For the string "Given", search the entries below and copy every line where it appears.

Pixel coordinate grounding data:
■ ■ ■

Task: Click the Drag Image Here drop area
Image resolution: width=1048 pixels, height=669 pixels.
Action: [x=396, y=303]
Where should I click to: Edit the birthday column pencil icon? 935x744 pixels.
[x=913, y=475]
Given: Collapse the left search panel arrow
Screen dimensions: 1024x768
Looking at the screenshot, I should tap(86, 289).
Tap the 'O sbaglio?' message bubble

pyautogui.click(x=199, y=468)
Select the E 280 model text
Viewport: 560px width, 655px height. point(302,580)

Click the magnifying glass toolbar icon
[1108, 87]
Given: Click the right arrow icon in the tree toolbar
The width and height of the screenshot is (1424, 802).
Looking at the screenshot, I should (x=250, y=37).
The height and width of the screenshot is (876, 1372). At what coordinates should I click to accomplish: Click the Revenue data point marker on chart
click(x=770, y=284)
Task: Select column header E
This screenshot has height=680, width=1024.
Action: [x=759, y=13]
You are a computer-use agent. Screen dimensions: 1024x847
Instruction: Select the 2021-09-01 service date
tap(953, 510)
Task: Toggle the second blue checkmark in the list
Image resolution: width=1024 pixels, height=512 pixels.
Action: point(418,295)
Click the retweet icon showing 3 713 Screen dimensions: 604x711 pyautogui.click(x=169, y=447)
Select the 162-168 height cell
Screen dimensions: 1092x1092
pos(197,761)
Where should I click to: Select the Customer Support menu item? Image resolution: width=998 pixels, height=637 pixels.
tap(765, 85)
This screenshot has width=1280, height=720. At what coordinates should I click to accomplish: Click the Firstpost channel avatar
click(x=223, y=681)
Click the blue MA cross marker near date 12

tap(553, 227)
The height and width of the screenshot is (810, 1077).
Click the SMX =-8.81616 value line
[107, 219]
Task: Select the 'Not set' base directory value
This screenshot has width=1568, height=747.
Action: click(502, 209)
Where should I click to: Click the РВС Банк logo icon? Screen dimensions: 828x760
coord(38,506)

■ ■ ■

**Answer box:**
Given: Collapse the left search panel arrow
Given: Click the right arrow icon in the tree toolbar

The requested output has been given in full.